LESETEXT
Nun wär’s freilich ein Ding der Unmöglichkeit, das gewaltige Stoffgebiet, das uns Richter in Tausenden von kleinen Offenbarungen erschloß, mit einem Wort für all seine Einzelschönheiten durchwandern zu wollen. Aber da und dort müssen wir unserem Zauberer doch über die Schulter sehen, wie er, was das Volk und er mit dem Volk fühlt, denkt und erlebt, vor sich auf die Blätter bannt.

Das ganze Menschenleben ist’s.

Wir sehen das Kind, wie es kaum die Welt begrüßte, wir folgen ihm auf seinem ersten Weg, wenn es bei Orgelton und Glockenklang von Eltern und Freunden zur Taufe geleitet wird. Wir sehen der Eltern „rechte Augenweide“, wie sich die Beiden vor dem Schlafengehen noch einmal so recht satt daran sehen:

„Der Alles segnet, segn’ Euch Beide,
Ihr liebes Schlafgesindel, Euch!“

Und wir belauschen des jungen Weltbürgers erste Schritte, seine ersten täppischen Spielereien – sieh, da kommt der Storch wieder: ich glaub’, er kennt dich nicht mehr –

„’s macht’s, wil d’ so groß und sufer bisch,
Und ’s Löckli chrüser worden isch:
Fern hesch vo so ne Jüppli g’ha,
Jetz hesch scho g’streifti Hösli a!“

Wie der Junge wächst! Jetzt kann er schon mit den Anderen mittanzen, jetzt läuft er gar mit ihnen in den Wald und braucht sich nicht mehr vom Schwesterlein füttern zu lassen – „beiß ’mal ab, Hänschen“ – oh, der sammelt schon selber Beeren – „eins in’s Töpfchen, zwei in’s Kröpfchen“. Und nun klettert er gar schon mit fernen kleinen Sündergenossen auf den Baum und maust Kirschen – gieb dir nicht so viel Mühe, du guter Holzsoldat da oben, der du so grimmig an deiner Klapper drehst: die Spatzen jagst du nicht weg! Und nun ist er schon so gescheidt geworden, daß er gern Großmamas „gruslichen Geschichten“ lauscht – prr, da spukt ein Geist – ach nein, der Apfel auf dem Ofen war’s, der ist geplatzt! Wenn er nur in der Schule mehr taugte, der Bursche – aber da kommt er gerade klagend heraus und bezeichnet mit der einen Hand so deutlich den Ort seiner Schmerzen, daß es des mahnenden Magisters mit dem Rohrstock zur Aufklärung der Situation eigentlich gar nicht bedürfte. Und nun hat er wieder sein Geburtstagsgedicht nicht gelernt! Und wie furchtbar groß sind die Buchstaben auf dem Gratulationspapier! Und doch guckt der Junge einen dabei so verlegen an und zugleich so verschmitzt – na, komm her, wir wollen’s diesmal nicht so genau nehmen, dies eine einzige Mal will ich dir auch noch die schlechte Censur verzeihen! …

Goldene Kinderzeit, er hat dich wunderlieb geschildert, unser Richter – er hat dich freilich wohl nimmer anders angesehen, als wir die Kinder auf jenem tiefsinnigen Bilde „für’s Haus“ ansehen: du pflückst die Blumen von den Gräbern der Todten, du tanzest mit leichten Füßen über ihre Gruft und singst ihnen die Kunde hinab, daß das alte Menschengeschlecht noch immer in duftigen Blumen weiterblüht!

AUFGABE A
Was stellt sich im Lesetext als Ursache des vermeintlichen Spuks bei Großmamas „gruslichen Geschichten“ heraus?

INHALT DER DATENSÄTZE

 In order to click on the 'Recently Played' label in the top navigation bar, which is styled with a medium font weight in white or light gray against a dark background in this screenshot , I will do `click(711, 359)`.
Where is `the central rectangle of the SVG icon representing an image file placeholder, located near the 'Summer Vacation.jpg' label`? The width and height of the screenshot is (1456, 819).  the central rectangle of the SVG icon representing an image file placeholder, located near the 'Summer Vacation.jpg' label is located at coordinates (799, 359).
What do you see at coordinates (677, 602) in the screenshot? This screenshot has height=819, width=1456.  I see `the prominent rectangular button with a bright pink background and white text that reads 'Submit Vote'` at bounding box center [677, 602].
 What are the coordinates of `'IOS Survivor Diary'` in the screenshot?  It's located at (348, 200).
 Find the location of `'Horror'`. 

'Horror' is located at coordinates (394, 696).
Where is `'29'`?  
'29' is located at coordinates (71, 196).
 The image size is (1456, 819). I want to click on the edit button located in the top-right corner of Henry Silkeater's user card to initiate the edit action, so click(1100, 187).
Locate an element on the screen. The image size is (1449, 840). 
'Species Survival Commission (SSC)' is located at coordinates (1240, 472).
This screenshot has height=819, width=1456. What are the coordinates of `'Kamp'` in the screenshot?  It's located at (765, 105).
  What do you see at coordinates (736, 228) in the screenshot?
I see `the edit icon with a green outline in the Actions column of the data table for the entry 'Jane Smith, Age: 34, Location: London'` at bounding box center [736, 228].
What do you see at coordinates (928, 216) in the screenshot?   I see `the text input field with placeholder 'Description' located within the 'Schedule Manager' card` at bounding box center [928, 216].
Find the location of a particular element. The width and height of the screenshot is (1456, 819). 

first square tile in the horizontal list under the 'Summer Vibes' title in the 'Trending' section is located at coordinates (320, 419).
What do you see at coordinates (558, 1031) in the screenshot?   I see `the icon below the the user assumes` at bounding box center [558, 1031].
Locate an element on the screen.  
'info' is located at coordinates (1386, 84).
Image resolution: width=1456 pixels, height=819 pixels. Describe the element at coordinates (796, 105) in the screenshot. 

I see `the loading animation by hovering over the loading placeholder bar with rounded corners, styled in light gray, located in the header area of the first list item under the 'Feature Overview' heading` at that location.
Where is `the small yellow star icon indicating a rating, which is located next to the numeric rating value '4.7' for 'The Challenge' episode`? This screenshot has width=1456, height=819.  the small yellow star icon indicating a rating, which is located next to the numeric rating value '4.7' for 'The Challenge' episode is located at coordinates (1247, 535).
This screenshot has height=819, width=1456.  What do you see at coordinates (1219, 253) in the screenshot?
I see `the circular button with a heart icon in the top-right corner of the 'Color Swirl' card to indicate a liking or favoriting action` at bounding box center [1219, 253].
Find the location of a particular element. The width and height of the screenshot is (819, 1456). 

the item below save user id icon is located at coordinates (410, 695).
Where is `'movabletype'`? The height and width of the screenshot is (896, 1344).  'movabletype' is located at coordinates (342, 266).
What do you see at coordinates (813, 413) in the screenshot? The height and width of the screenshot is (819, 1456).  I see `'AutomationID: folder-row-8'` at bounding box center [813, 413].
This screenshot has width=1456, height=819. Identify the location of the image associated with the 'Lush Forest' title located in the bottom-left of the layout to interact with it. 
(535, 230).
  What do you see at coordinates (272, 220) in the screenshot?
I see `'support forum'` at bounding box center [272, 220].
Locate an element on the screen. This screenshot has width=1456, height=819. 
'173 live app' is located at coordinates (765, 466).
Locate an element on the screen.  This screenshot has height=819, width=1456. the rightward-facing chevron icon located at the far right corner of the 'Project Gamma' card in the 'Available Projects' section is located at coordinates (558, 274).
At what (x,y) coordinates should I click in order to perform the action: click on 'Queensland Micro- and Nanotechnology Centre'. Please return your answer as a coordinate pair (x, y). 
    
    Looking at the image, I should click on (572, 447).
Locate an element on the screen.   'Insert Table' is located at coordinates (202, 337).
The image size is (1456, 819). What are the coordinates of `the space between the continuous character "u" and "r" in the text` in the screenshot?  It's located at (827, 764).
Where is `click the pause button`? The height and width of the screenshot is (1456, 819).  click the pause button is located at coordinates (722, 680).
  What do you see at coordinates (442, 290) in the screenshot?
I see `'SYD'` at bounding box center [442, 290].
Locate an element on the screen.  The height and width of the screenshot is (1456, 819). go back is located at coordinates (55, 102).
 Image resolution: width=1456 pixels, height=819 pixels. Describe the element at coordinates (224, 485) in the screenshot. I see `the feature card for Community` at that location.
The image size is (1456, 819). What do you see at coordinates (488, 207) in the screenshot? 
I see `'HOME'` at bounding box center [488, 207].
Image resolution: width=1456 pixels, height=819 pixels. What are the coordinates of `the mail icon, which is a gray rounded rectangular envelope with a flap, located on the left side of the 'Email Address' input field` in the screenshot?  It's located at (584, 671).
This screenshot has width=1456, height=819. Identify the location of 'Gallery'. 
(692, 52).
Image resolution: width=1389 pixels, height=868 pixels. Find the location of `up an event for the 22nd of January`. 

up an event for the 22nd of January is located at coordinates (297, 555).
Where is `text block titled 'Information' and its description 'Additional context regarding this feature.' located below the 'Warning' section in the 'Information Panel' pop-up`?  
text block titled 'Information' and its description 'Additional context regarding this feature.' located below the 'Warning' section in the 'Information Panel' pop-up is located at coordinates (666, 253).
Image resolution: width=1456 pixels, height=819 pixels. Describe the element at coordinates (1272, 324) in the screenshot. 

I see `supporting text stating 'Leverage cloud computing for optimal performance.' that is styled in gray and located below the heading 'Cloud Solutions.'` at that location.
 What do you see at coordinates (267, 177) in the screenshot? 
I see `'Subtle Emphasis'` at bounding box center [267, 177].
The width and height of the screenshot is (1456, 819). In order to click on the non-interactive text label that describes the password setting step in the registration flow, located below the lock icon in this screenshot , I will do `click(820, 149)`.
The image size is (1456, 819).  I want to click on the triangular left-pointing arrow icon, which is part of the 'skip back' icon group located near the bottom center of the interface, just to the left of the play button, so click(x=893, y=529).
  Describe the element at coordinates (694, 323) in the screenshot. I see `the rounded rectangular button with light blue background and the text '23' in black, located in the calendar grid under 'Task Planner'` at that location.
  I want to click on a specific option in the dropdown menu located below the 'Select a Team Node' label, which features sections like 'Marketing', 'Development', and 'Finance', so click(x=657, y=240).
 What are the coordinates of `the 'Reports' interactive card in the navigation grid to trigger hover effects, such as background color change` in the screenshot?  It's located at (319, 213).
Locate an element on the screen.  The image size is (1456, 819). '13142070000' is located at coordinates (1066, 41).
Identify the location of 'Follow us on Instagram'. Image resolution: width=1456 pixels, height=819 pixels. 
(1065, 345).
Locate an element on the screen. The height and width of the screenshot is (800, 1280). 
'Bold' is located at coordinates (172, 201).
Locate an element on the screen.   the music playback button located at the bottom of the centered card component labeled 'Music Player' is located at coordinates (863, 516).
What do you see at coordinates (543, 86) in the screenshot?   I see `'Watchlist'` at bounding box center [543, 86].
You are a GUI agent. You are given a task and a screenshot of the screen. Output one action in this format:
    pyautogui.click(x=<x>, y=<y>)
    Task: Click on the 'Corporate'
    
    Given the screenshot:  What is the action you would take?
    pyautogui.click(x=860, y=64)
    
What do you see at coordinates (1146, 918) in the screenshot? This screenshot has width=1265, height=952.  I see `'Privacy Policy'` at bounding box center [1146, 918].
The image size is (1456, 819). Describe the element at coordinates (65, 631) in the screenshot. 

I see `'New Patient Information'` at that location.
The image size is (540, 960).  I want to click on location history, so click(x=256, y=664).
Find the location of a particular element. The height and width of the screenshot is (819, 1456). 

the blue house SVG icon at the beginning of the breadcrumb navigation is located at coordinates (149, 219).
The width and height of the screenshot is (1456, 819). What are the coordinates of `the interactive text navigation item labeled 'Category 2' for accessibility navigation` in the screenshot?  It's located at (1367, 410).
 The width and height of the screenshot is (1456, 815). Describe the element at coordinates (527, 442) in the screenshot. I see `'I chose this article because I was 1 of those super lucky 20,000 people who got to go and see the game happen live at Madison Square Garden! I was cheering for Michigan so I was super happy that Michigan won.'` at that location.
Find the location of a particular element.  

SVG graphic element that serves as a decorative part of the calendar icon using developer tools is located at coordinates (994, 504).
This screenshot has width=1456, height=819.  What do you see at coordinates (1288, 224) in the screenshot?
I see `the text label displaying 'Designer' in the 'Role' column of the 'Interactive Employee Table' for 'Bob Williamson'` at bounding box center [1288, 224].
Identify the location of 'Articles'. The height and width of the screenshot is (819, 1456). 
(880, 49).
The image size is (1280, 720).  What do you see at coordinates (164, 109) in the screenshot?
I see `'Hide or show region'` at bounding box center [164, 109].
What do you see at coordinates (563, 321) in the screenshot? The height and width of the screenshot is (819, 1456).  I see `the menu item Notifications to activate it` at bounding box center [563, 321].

AUFGABE B
Gib den Abschnitt der Datensätze von der Zeile mit „Identify the location of 'Articles'.“ bis einschließlich der Zeile mit „center [164, 109].“ als JSON-Liste von Zeichenketten aus, mit einem Eintrag pro Zeile und ohne Leerzeilen.

ANTWORT A
Der Apfel auf dem Ofen, der geplatzt ist.

ANTWORT B
[
  "Identify the location of 'Articles'. The height and width of the screenshot is (819, 1456). ",
  "(880, 49).",
  "The image size is (1280, 720).  What do you see at coordinates (164, 109) in the screenshot?",
  "I see `'Hide or show region'` at bounding box center [164, 109]."
]